Live album by Grateful Dead
- Released: May 25, 2004
- Recorded: April 24, 1972
- Genres: Psychedelic rock Jam band
- Length: 227:02
- Label: Rhino Records
- Producers: David Lemieux Jeffrey Norman

Grateful Dead chronology
| Dick's Picks Volume 31 (2004) | Rockin' the Rhein with the Grateful Dead (2004) | Dick's Picks Volume 32 (2004) |

= Rockin' the Rhein with the Grateful Dead =

Rockin' the Rhein with the Grateful Dead is a Grateful Dead triple live album released in 2004. It was recorded April 24, 1972, at "Rheinhallen" (Halle Sechs der Messe Düsseldorf), in the German town of Düsseldorf, during the band's European tour of 1972. The complete concert is included, but the order of the tracks on the CD was altered to fit the show on three discs, while preserving groups of segued tracks.
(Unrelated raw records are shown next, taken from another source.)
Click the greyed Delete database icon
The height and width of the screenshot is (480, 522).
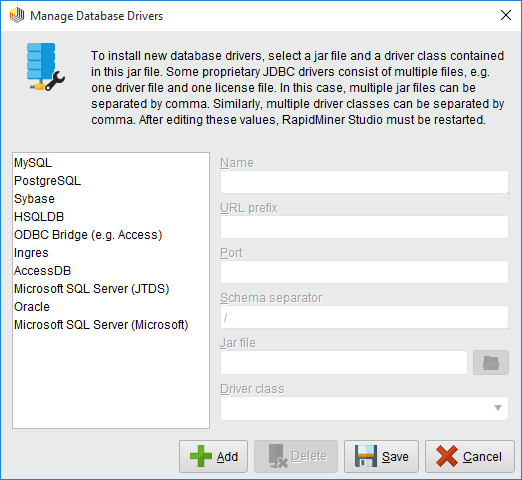click(278, 456)
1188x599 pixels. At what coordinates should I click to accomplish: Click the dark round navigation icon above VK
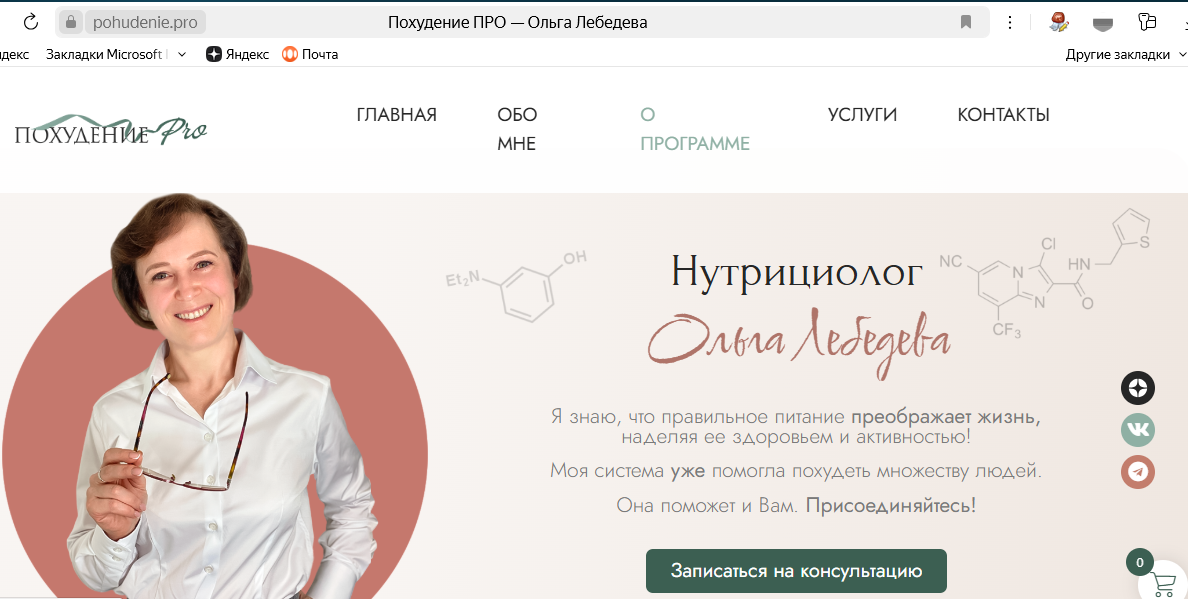pos(1137,388)
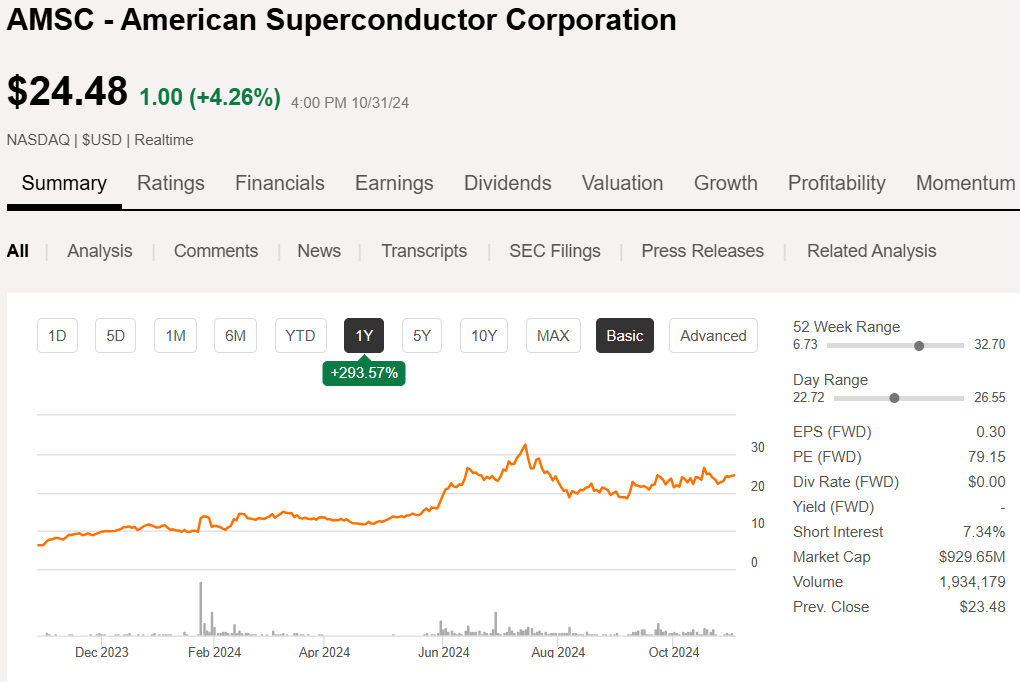1020x682 pixels.
Task: Switch to the 1D chart view
Action: click(57, 335)
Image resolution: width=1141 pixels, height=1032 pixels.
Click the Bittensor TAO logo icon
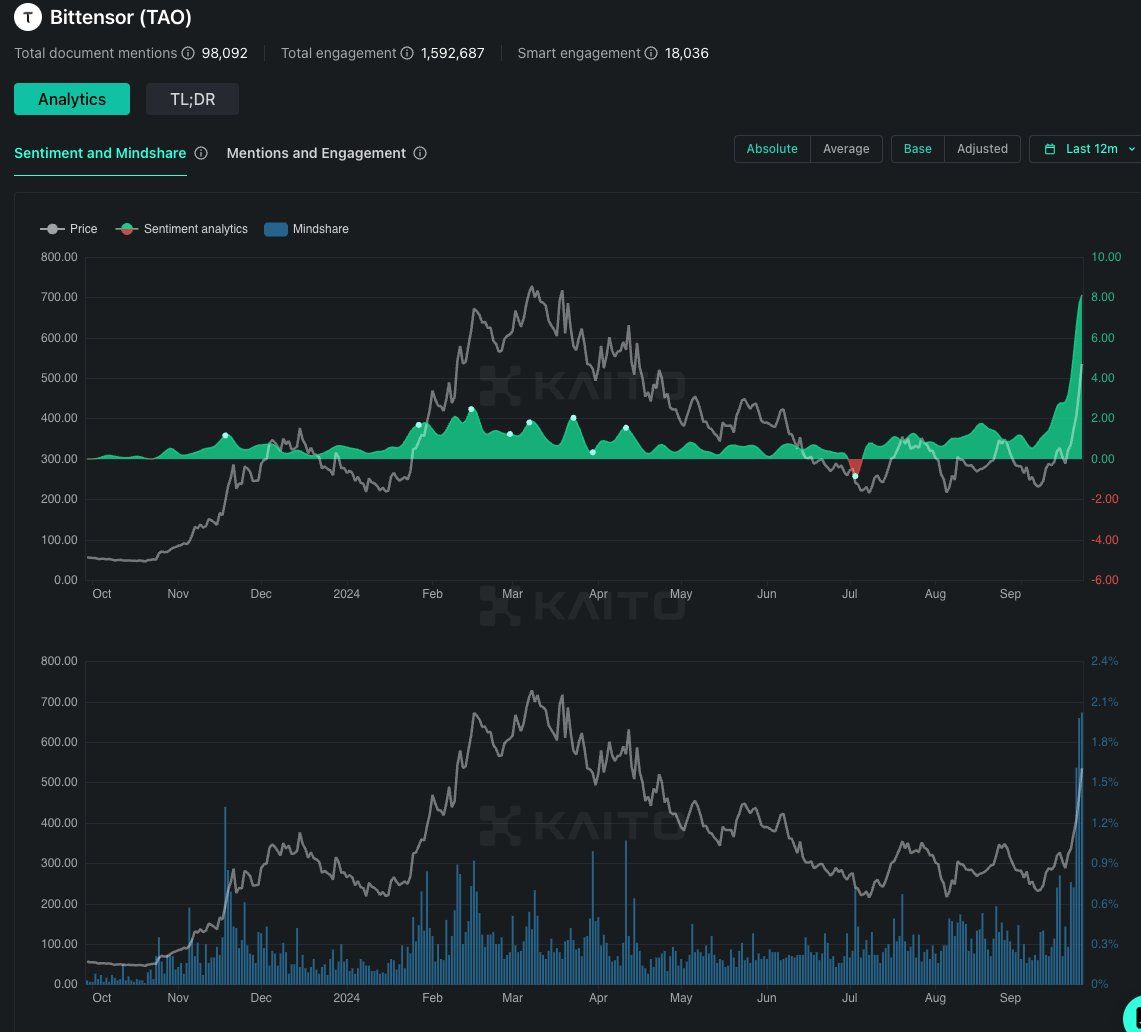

The two bonus tracks, "Turn On Your Lovelight" and "The Stranger (Two Souls in Communion)", were recorded May 24, 1972, in London, England. Additional tracks from this date had been previously released on Steppin' Out with the Grateful Dead. Pre-orders through the Grateful Dead Store included a bonus disc, recorded during the band's seven-day run at the Academy of Music in New York City, the last American shows before the European tour. More from this run was released on Dick's Picks Volume 30 and Dave's Picks Volume 14.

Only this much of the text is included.